» Task directions: If a line of the records holds the word "agent", copy it out.

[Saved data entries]
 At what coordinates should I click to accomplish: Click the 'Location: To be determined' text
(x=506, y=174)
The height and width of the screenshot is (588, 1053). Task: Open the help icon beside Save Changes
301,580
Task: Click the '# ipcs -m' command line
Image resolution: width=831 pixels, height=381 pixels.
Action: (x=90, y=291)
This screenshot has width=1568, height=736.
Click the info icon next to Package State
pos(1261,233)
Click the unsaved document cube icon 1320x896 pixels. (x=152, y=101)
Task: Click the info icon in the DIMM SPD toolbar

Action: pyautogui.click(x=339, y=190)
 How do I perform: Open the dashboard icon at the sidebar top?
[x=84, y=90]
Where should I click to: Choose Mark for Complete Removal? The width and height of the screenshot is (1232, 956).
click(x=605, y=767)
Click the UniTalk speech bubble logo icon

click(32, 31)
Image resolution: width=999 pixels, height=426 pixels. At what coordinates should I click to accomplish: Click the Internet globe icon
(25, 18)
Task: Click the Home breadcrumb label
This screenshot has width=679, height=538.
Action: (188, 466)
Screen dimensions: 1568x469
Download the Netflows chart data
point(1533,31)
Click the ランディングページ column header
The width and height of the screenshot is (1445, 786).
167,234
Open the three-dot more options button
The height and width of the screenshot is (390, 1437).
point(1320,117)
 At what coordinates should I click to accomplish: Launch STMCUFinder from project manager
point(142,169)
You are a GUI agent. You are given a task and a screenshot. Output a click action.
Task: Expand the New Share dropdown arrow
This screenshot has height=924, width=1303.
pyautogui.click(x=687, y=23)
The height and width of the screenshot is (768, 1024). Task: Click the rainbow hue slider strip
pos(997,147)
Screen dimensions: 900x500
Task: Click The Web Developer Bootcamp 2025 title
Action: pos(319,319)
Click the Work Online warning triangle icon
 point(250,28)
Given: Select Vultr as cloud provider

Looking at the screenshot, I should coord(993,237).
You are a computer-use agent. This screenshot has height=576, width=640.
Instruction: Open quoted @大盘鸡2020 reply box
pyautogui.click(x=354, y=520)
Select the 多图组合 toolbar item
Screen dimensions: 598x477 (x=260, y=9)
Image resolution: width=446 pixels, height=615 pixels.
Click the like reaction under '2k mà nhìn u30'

» Response to the exercise:
You are a GUI agent. You are given a task and a screenshot. Output a click action.
You are a computer-use agent. This screenshot has height=576, width=640.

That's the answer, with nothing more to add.